You can definitely catch bass with dead earthworms and night crawlers. The key is to keep it moving so that it looks alive. They have to be fresh dead too. If they are rotten and stinky you will probably only be able to catch a catfish with them.
Earthworms and night crawlers are an often overlooked bait for catching bass. They are a great live bait when the bass are being finicky. They are especially good for sight fishing those bass when they are in very shallow water near the shore.
The key to this technique is to use as small of a hook that you can get away with. You need a hook that won’t straighten out when you fight the bass but that is just about the only qualification for a good worm hook.
What is so great about earthworms and night crawlers for bass fishing is the subtlety of the presentation. You won’t spook even the most wary bass with an earthworm on s small hook. If you can get that worm in front of the bass usually the bass will cone right over and slurp that worm up very quickly. You might need to add a small split shot to get the worm to the bass. Just a worm and a hook is very hard to cast any great distance.
I am a fishing guide on the Treasure Coast of Florida. I have been catching bass for more than 40 years in the canals, lakes and ponds all over Florida. I have caught a ton of bass with only a worm; a hook and a cane pole or small spinning rod.
When you are bass fishing with worms, it is all about positioning the worm in the bass’ strike zone that matters the most. The bass will see the worm and casually come over and slurp it up. If it were a fish, then they would be much more aggressive. The bass know that they don’t have to chase down a worm. They casually swim up and eat it as almost an after thought.
What is the difference between earthworms and night crawlers?
The earthworms that you see in your garden soils and are used for composting are also called red wigglers. They are red and you can find them in just about any garden. They are great for the soil because they can eat upwards of 50% of their body weight in a single day. They convert this organic matter into some the most fertile poop in the animal kingdom.

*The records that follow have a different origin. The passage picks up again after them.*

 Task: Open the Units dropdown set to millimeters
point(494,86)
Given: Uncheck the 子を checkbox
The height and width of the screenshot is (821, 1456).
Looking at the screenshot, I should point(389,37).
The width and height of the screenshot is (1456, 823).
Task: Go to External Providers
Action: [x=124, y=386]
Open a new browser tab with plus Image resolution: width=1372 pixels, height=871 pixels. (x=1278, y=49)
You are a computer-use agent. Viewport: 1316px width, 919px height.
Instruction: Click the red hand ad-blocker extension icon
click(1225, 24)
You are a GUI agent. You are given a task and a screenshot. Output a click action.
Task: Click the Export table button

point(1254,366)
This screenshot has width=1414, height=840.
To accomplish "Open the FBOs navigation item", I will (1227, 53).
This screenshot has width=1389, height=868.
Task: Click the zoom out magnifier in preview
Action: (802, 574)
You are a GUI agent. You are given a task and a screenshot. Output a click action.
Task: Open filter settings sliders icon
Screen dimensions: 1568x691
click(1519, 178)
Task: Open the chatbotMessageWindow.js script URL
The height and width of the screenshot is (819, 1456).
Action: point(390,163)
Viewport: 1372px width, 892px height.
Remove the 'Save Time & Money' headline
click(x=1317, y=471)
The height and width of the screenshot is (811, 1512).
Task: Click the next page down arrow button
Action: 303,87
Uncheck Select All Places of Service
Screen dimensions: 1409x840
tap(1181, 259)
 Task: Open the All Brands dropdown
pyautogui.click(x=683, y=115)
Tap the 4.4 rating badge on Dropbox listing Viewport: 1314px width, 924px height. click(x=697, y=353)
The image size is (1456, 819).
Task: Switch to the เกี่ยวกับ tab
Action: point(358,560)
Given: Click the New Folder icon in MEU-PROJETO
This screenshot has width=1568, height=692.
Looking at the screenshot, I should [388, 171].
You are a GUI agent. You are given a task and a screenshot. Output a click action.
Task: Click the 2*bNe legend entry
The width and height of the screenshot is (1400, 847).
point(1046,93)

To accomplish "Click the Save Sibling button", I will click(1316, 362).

Worm poop is very prized by farmers of all kinds and you can have red wigglers (earthworms) shipped to you live from many different worm farms around the country. My neighbor when I was growing up was a worm farmer.
One of my earliest jobs as a 10 year old was to take care of the neighbors farm when they would go on trips. I had to feed the pigs, chickens, cows and of course the worms. My job to keep the worms fed was to go out in the cow pasture and scoop up the cow poop and put it on top of the dozens of worm pens so that they could eat it.
When worms feed it sounded like the snap, crackle and pop of rice crispies when you pour milk on them.
Those worms were the larger night crawlers that are better for fishing with. The night crawlers are more gray in appearance and they are much more vigorous. This is why they are preferred over the smaller more lethargic earthworms (red wigglers).
Night crawlers as their name implies come out at night to feed when there is enough dew on the grass to keep them moist. Worms breathe through their skin and need to stay moist to survive. They come out at night or after a hard rain.
Night crawlers can burrow down in the soil for a couple of yards as they feed. They are great for aerating the soil and their poop is excellent for fertilizing the various plants in your garden too.
The problem with the night crawlers is that they can’t be shipped as easily as the red wigglers. They need to be pampered with a refrigerated compartment or they will die. The red wigglers can be transported at room temperature and they will be just fine.
Can earthworms and night crawlers drown?
The answer is no. They can live fully submerged in water for many days at a time. They breathe through there skin so as long as the water has dissolved oxygen in it they can survive. You are probably thinking, ” If that is true, then why do they come out when it rains?”
Worm scientists believe that worms surface during and after a rain event for a couple of different reasons. They think the primary reason is because it is easier for them to get around when the ground is wet.
It is very dangerous for a worm to travel when it is dry because they need to stay wet to breathe. We have all seen the dried up corpses of night crawlers that tried to cross a sidewalk or a driveway but they dried up and died in the attempt.
Worm scientists also believe that the worms think the vibrations of the rain drops are similar to the vibrations caused by their biggest predator the mole. Worms will move to the surface to escape a hunting mole. This is another theory about why worms come to the surface after and during rain events.